Ecuador's total military spending by 1996 was estimated at around US$500 million per year. Of this amount, over half was utilized for personnel, operations, and maintenance. The remainder was used for the purchase of equipment. By 2009 the budget was about $650-million, of which the Army accounted for about 50%.

A series of unfavorable economic developments in the second half of the 1980s, beginning with the decline in oil revenues in 1986 and a devastating earthquake in March 1987, curtailed national government outlays, including spending on the armed forces. The precipitous drop in the value of Ecuadorian currency meant an escalation of the cost of imported weapons, on which the armed forces almost entirely depended.

In September 1988, the new administration of Rodrigo Borja Cevallos cancelled a US$106-million contract with Argentina for the purchase of armored vehicles and other equipment. Even prior to this, other planned procurements, such as the purchase of planes for an additional fighter squadron, had to be postponed. In 1987 the Ecuadorian government reported that defense expenditures totalled 32.0 billion sucres--equivalent to US$188 million at the prevailing rate of exchange. The defense budget for 1987 did not reflect the cut that followed the earthquake. The corresponding figure for defense in 1986 was 20.4 billion sucres, equivalent to US$166.2 million.

Although defense expenditures apparently declined after the end of military rule in 1979, it was difficult to draw conclusions about trends in defense spending owing to a number of factors, including variations in the dollar-sucre exchange rate. Analysts believed that the true cost of defense exceeded the officially budgeted figures by a considerable amount because of unreported nonbudgetary spending. The armed forces covered these costs, which observers believed to have been as high as the official defense expenditures in some years, through profits from business enterprises owned by the military and receipts from the sale of petroleum abroad. A portion of revenues from petroleum production above a stipulated level was allocated to a special military account, but the amount involved and the formula by which it was calculated remained confidential. Low oil production levels and depressed prices in the late 1980s necessitated a sharp curtailment of imports of military equipment.

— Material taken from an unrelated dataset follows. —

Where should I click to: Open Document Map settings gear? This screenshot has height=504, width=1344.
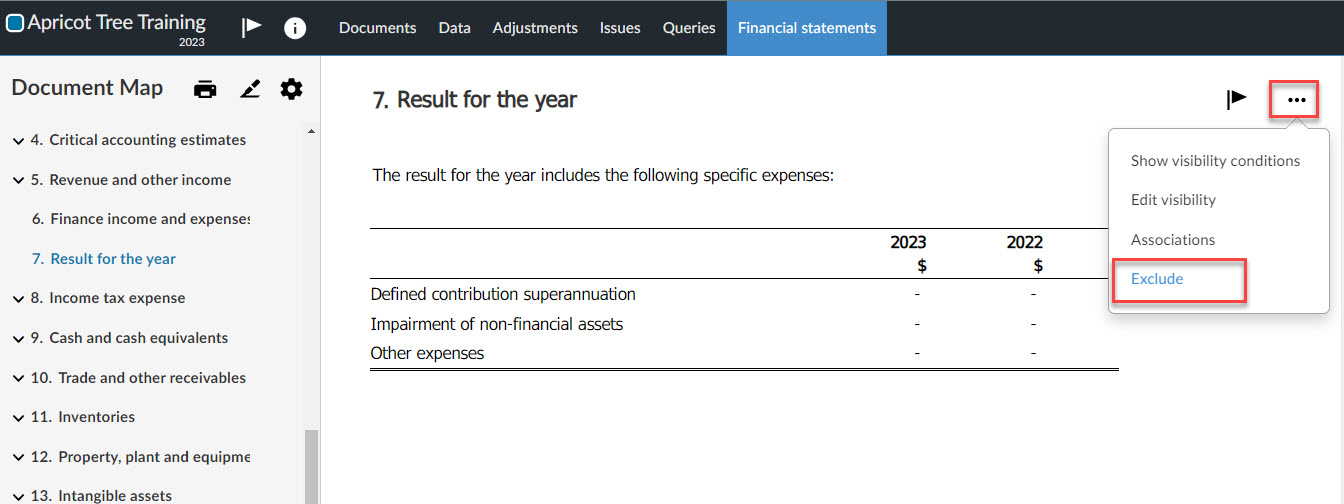pos(291,89)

The United States Arms Control and Disarmament Agency (ACDA) estimated Ecuador's military expenditures at US$250 million in 1987. ACDA noted, however, that this estimate omitted most arms acquisitions. According to ACDA, annual defense spending had risen over a ten-year period from US$150 million in 1978. If defense expenditures for 1978 were converted to 1987 dollars, however, they would come to US$245 million--nearly equal to the 1987 expenditures in purchasing power. The lowest levels of defense spending during the decade were in 1983 and 1984, when military outlays fell below US$160 million, calculated in 1987 dollars.

According to ACDA's analysis, based on 1987 data, Ecuador's annual defense expenditures of US$25 per capita were lower than the average for Latin America as a whole (US$36 per capita), although well above comparable figures for Brazil and Colombia. The defense budget of its larger neighbor and rival, Peru, was four times as great per capita. The number of persons in military service per 1,000 population (4.4 in 1987) almost mirrored the average for Latin America as a whole, although it was higher than the figure for Brazil or Colombia and lower than that for Peru. Military expenditures constituted 15.3 percent of central government expenditures in 1987 and 2.6 percent of gross national product (GNP). These ratios compared to 10.4 percent of central government expenditures and 2.0 percent of GNP for Latin American countries as a whole, but were again well beneath the corresponding figures for Peru.

The military states that defense expenses are an investment, that this expense cannot be blamed for the lack of attention to the social needs of the population. It also sustains that the levels of expenses are minimal in relation to the menace confronting the country and it would be dangerous to weaken the defense and collective security systems.